Holmes, who has been in custody since the July 20 shooting at a midnight screening of "The Dark Knight Rises" in Aurora, seemed alert as he watched the proceedings.
Thursdays hearing was designed for the prosecution to again seek the notebook, which the defense has maintained is protected by patient-doctor privilege.
Holmes had sent the notebook to University of Colorado psychiatrist Lynne Fenton.
Arapahoe County District Judge William B. Sylvester at the end of August rebuffed the prosecution's efforts, rejecting its argument that the doctor-patient relationship had ended June 11. But the jurist allowed another hearing Thursday.
The prosecution had been expected to present witnesses, but dropped its effort to get the notebook. But prosecutors said they expected to get to see the document at some point.
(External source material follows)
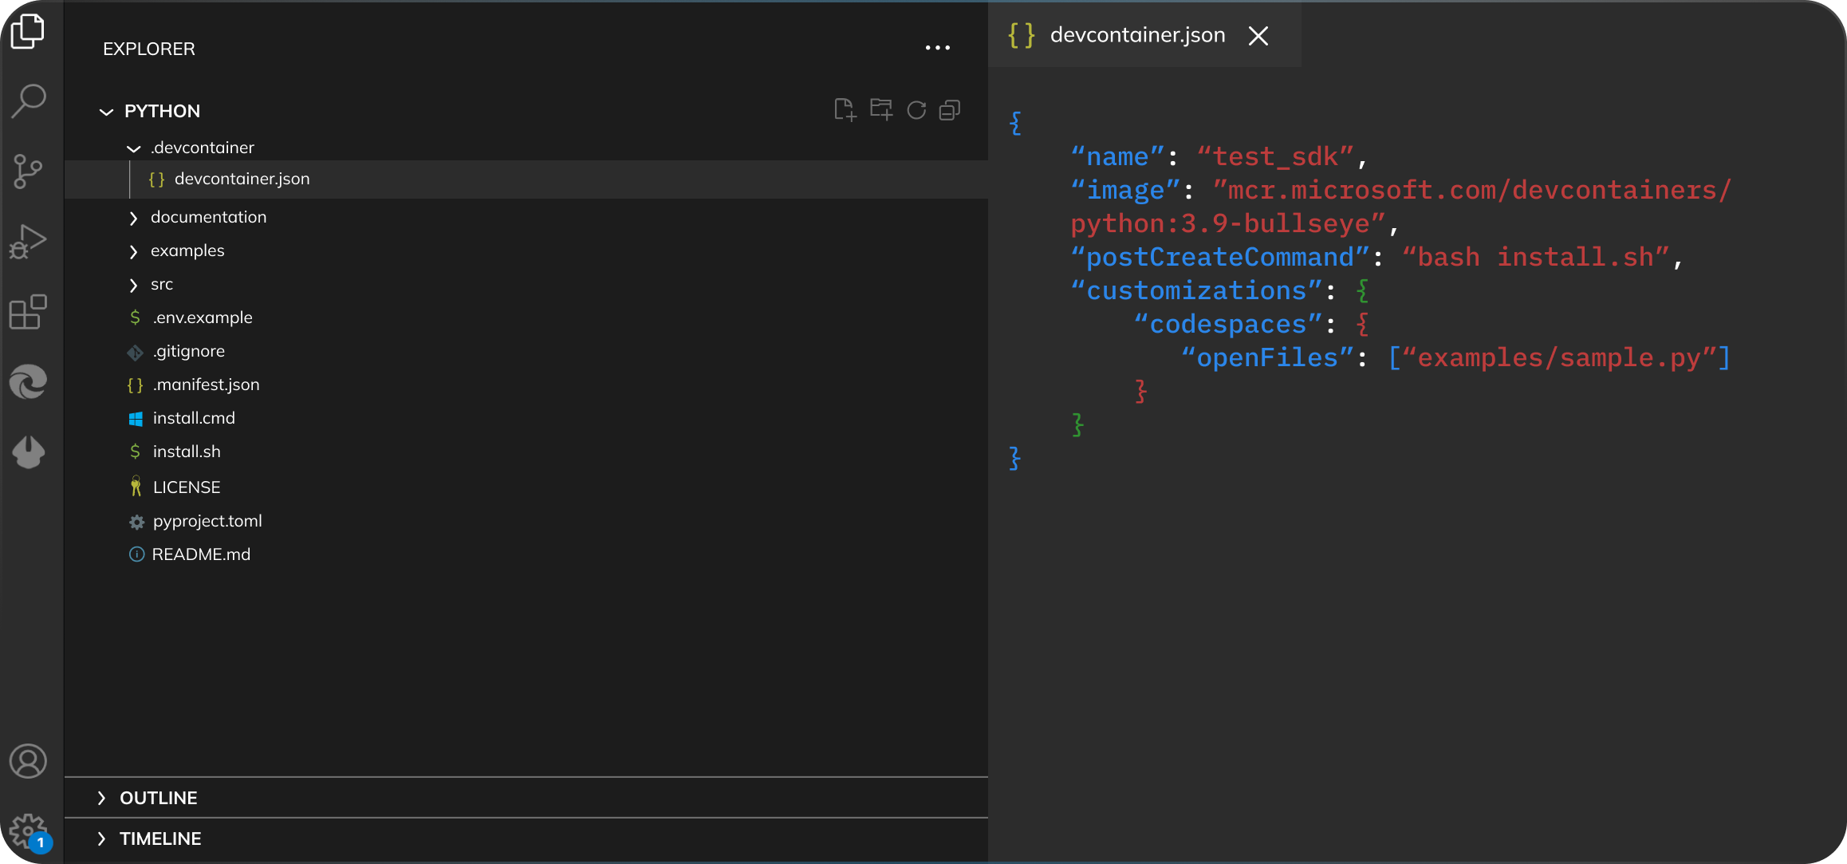Expand the documentation folder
We are most likely going to get this anyway, Deputy Dist. Atty. Rich Orman said in court. Although the prosecution continues to believe the notebook is not privileged, Orman said it wasnt worth a protracted legal battle at this time.
Under Colorado law, Holmes would have to waive doctor-patient privilege to pursue an insanity defense, Orman said. Defense attorneys have already said they believe Holmes is mentally ill.
A former neuroscience graduate student at the University of Colorado, Holmes is charged with attacking the Aurora movie theater and opening fire with a variety of guns.
Twelve people were killed and 58 wounded in the attack.